What is often overlooked is the relationship between share prices and cash dividends. If a company’s stock is trading at $10 and it pays a $1 dividend, its share price will fall to $9 after the dividend is paid. This price drop may not be dollar for dollar, however, because it will be combined with normal fluctuations in the daily markets. The failure to understand this point is the reason so many investors think of dividends as “free money.” Dividend policy simply determines whether investors end up with a share valued at $10, or a share worth $9 plus $1 in cash.
Even when this idea is explained to investors, many refuse to accept it. Researchers in the field of behavioral economics have suggested that it comes down to a cognitive bias called “mental accounting.” Investors categorize $1,000 in dividends as income that they will happily spend, but the idea of selling $1,000 worth of stock is “dipping into capital,” which causes many investors anxiety.

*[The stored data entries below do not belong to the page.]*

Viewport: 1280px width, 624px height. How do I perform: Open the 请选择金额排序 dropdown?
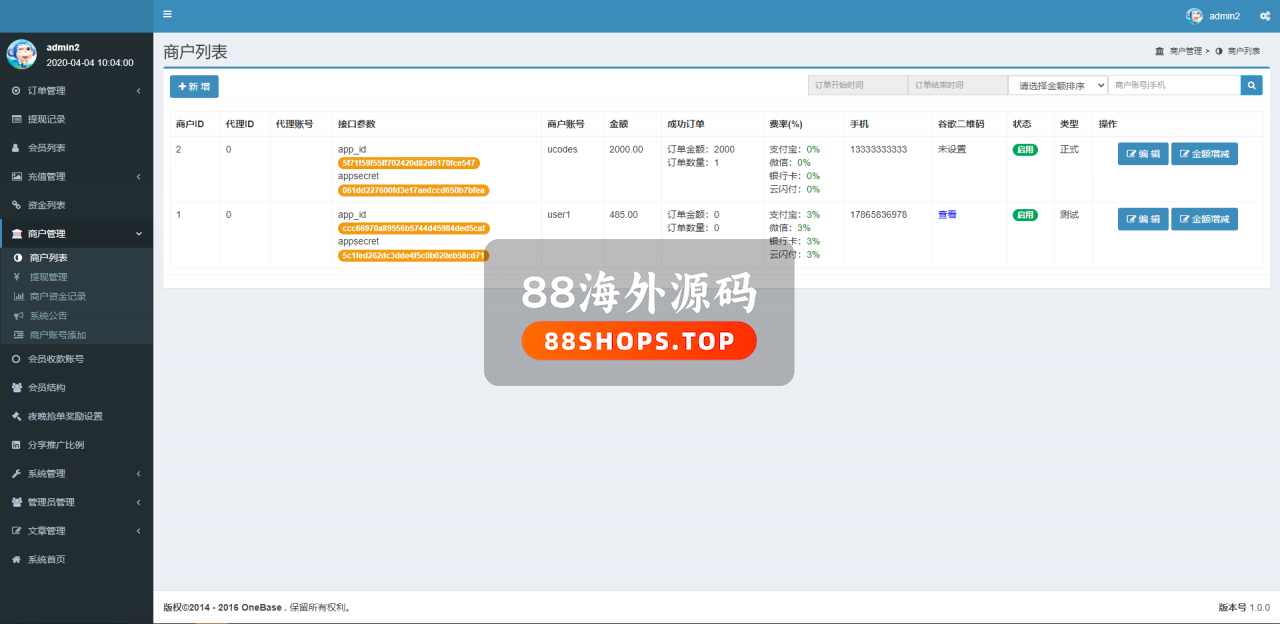point(1057,86)
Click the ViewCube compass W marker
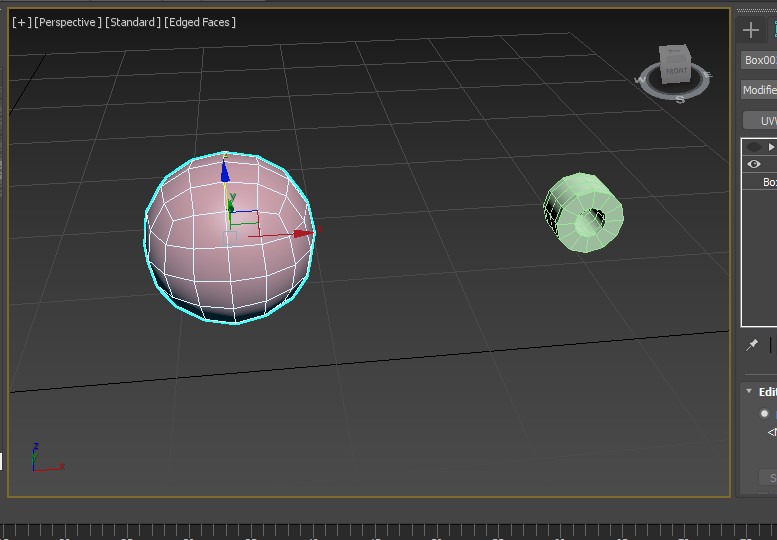Image resolution: width=777 pixels, height=540 pixels. click(641, 81)
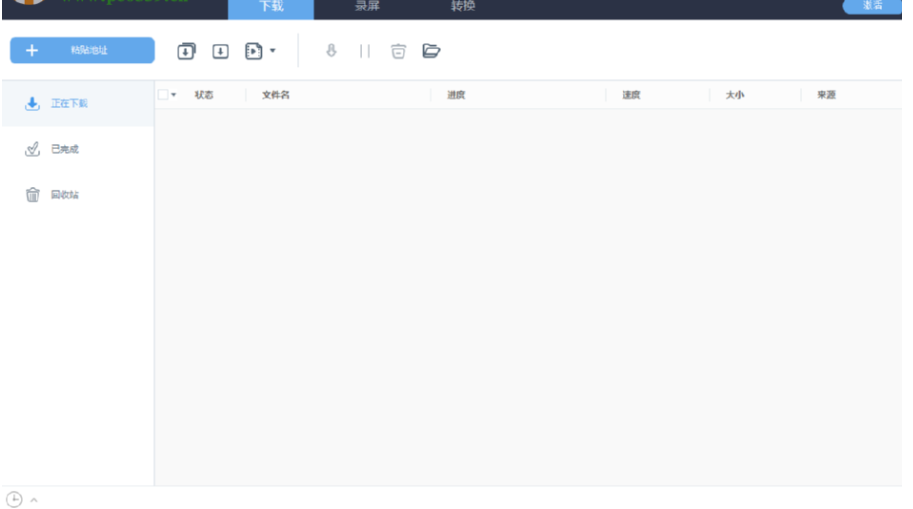
Task: Expand the caret beside the bottom clock icon
Action: pyautogui.click(x=34, y=499)
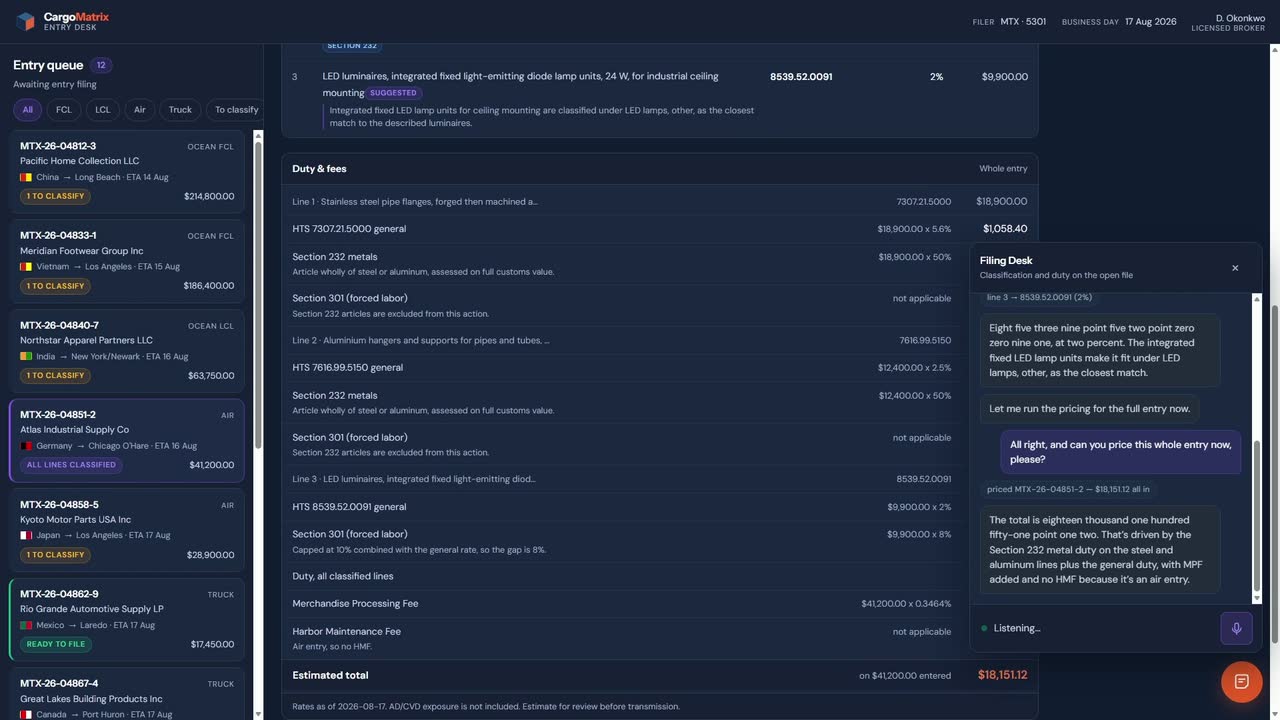Image resolution: width=1280 pixels, height=720 pixels.
Task: Open entry MTX-26-04812-3 Pacific Home Collection
Action: tap(127, 171)
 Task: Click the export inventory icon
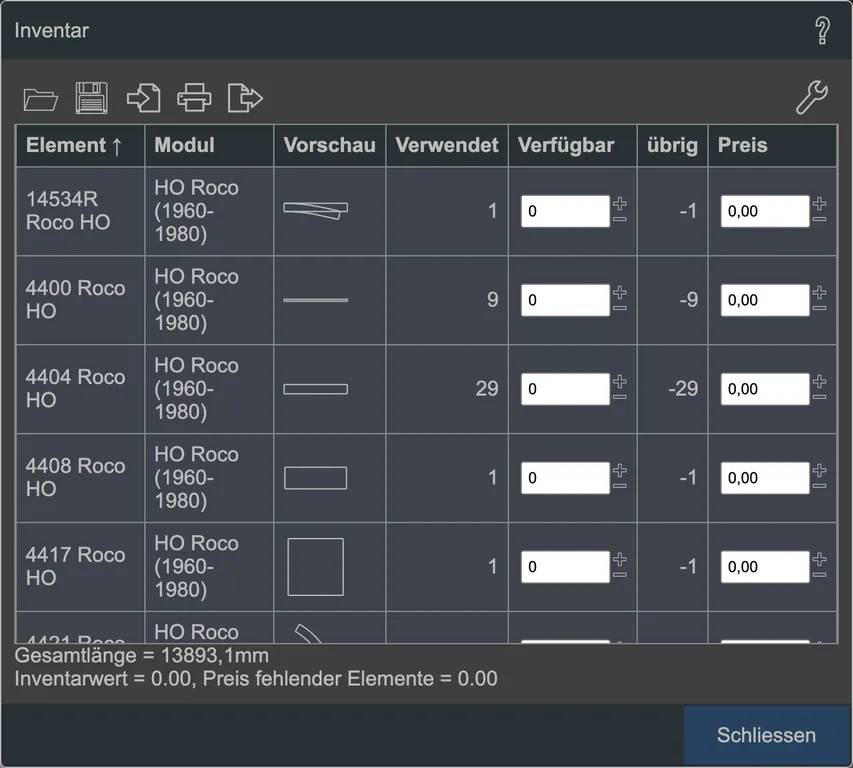coord(245,98)
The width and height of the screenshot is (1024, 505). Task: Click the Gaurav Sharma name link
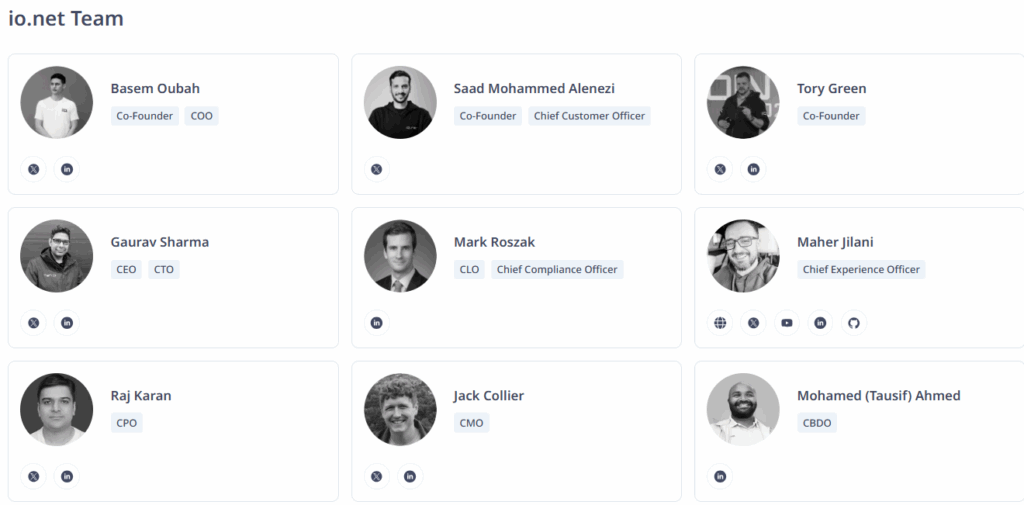tap(160, 242)
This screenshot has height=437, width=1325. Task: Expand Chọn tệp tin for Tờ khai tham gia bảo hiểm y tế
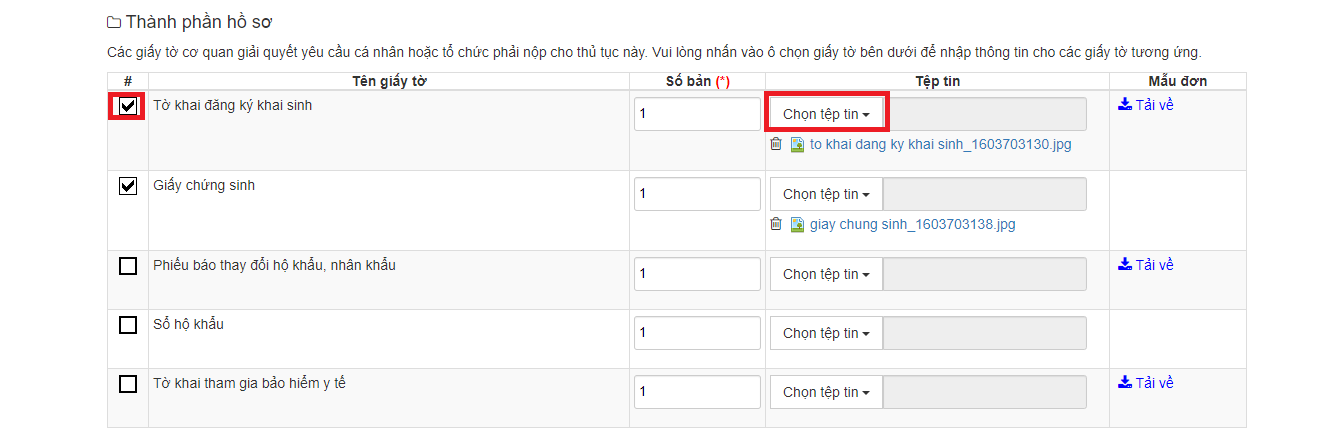tap(826, 392)

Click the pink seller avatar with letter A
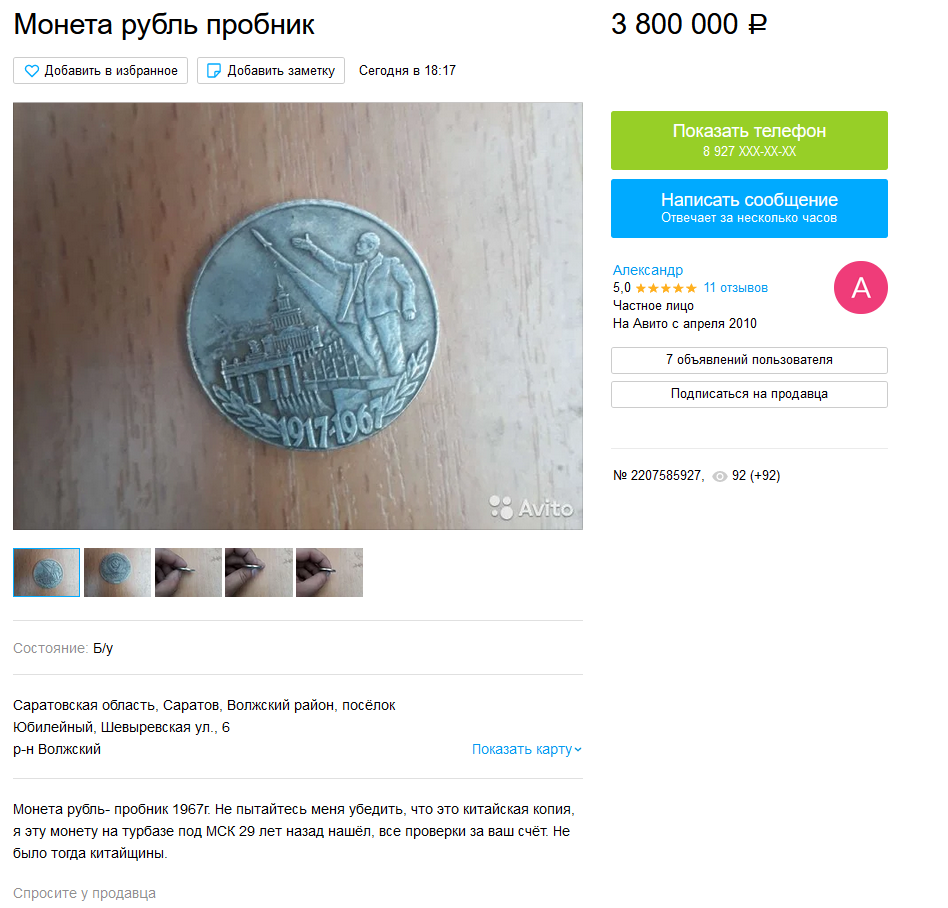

Dimensional Fund Advisors’ Weston Wellington offers a well-worded practical takeaway: “When we exclude firms from our portfolio that pay no dividends today, we may deprive ourselves of the returns associated with the biggest dividend generators of tomorrow.” To be sure, Apple recently reported cash reserves of about $100 billion: a number that has led many pundits to quip that Apple alone could bail out Greece. With so much cash on hand, it is logical to assume that a dividend is soon to follow. But those who have waited to own a dividend-paying Apple have forgone capital appreciation of more than 12,400% since 1997, when the company traded for just $4 per share.